Stilling, that night after dinner, had surpassed himself. He always did, Wrayford reflected, when the small fry from Highfield came to dine. He, Cobham Stilling, who had to find his bearings and keep to his level in the big heedless ironic world of New York, dilated and grew vast in the congenial medium of Highfield. The Red House was the biggest house of the Highfield summer colony, and Cobham Stilling was its biggest man. No one else within a radius of a hundred miles (on a conservative estimate) had as many horses, as many greenhouses, as many servants, and assuredly no one else had three motors and a motor-boat for the lake.

The motor-boat was Stilling’s latest hobby, and he rode—or steered—it in and out of the conversation all the evening, to the obvious edification of every one present save his wife and his visitor, Austin Wrayford. The interest of the latter two who, from opposite ends of the drawing-room, exchanged a fleeting glance when Stilling again launched his craft on the thin current of the talk—the interest of Mrs. Stilling and Wrayford had already lost its edge by protracted contact with the subject.

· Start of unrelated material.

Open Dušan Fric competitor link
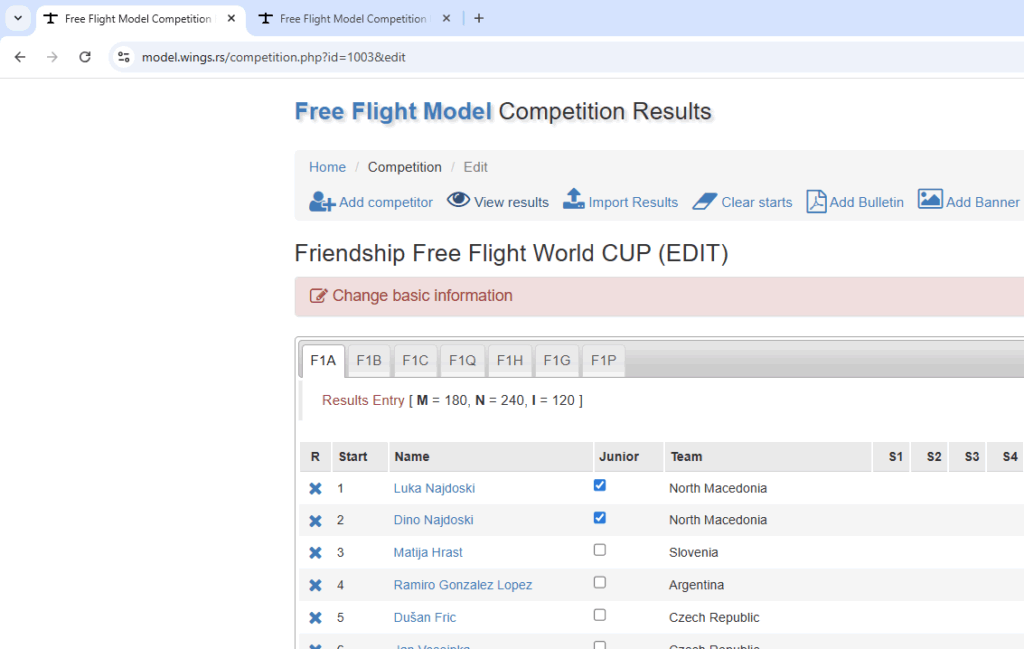tap(424, 618)
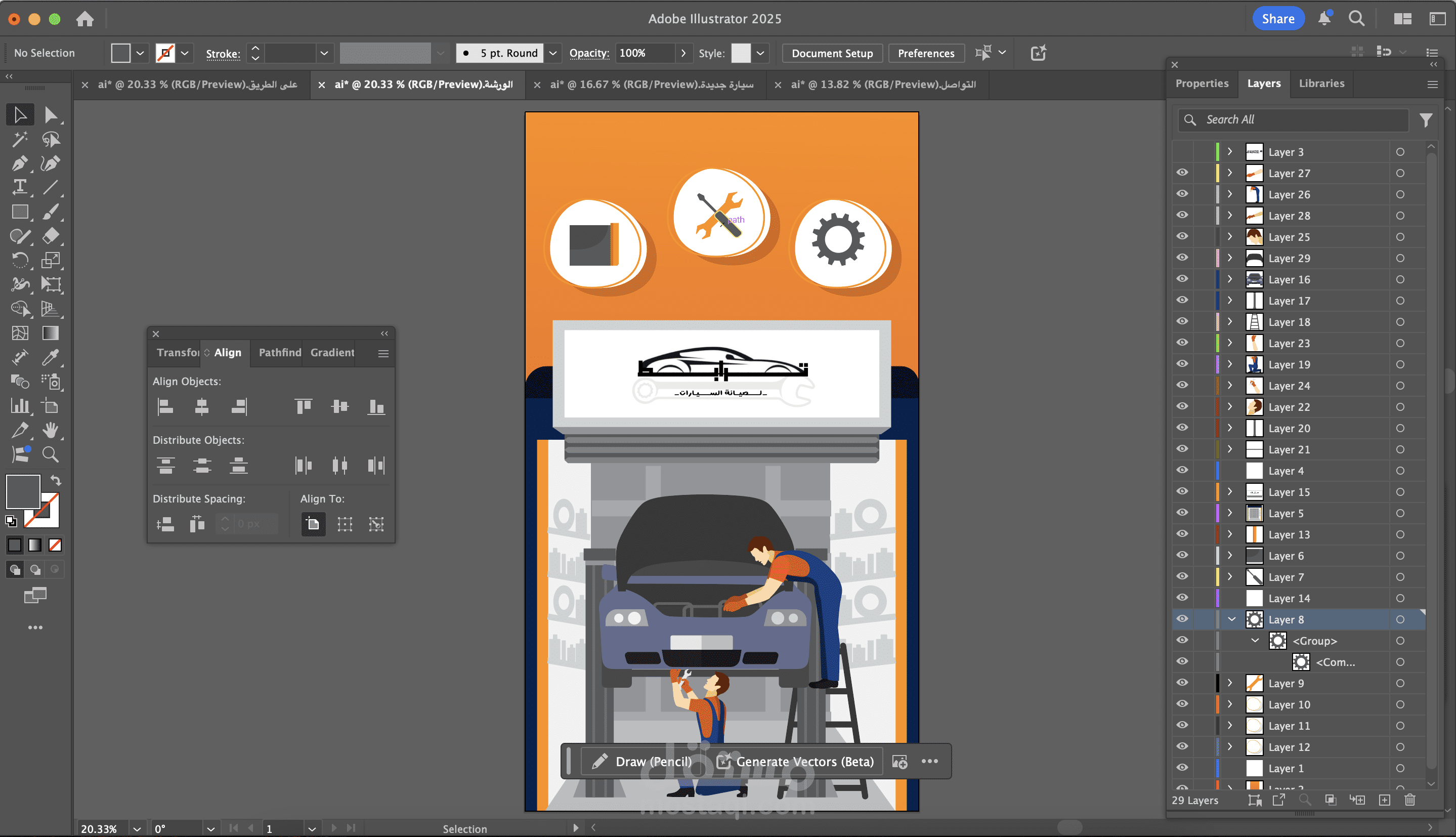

But the dinner-guests—the Rector, Mr. Swordsley, his wife Mrs. Swordsley, Lucy and Agnes Granger, their brother Addison, and young Jack Emmerton from Harvard—were all, for divers reasons, stirred to the proper pitch of feeling. Mr. Swordsley, no doubt, was saying to himself: “If my good parishioner here can afford to buy a motor-boat, in addition to all the other expenditures which an establishment like this must entail, I certainly need not scruple to appeal to him again for a contribution for our Galahad Club.” The Granger girls, meanwhile, were evoking visions of lakeside picnics, not unadorned with the presence of young Mr. Emmerton; while that youth himself speculated as to whether his affable host would let him, when he came back on his next vacation, “learn to run the thing himself”; and Mr. Addison Granger, the elderly bachelor brother of the volatile Lucy and Agnes, mentally formulated the precise phrase in which, in his next letter to his cousin Professor Spildyke of the University of East Latmos, he should allude to “our last delightful trip in my old friend Cobham Stilling’s ten-thousand-dollar motor-launch”—for East Latmos was still in that primitive stage of culture on which five figures impinge.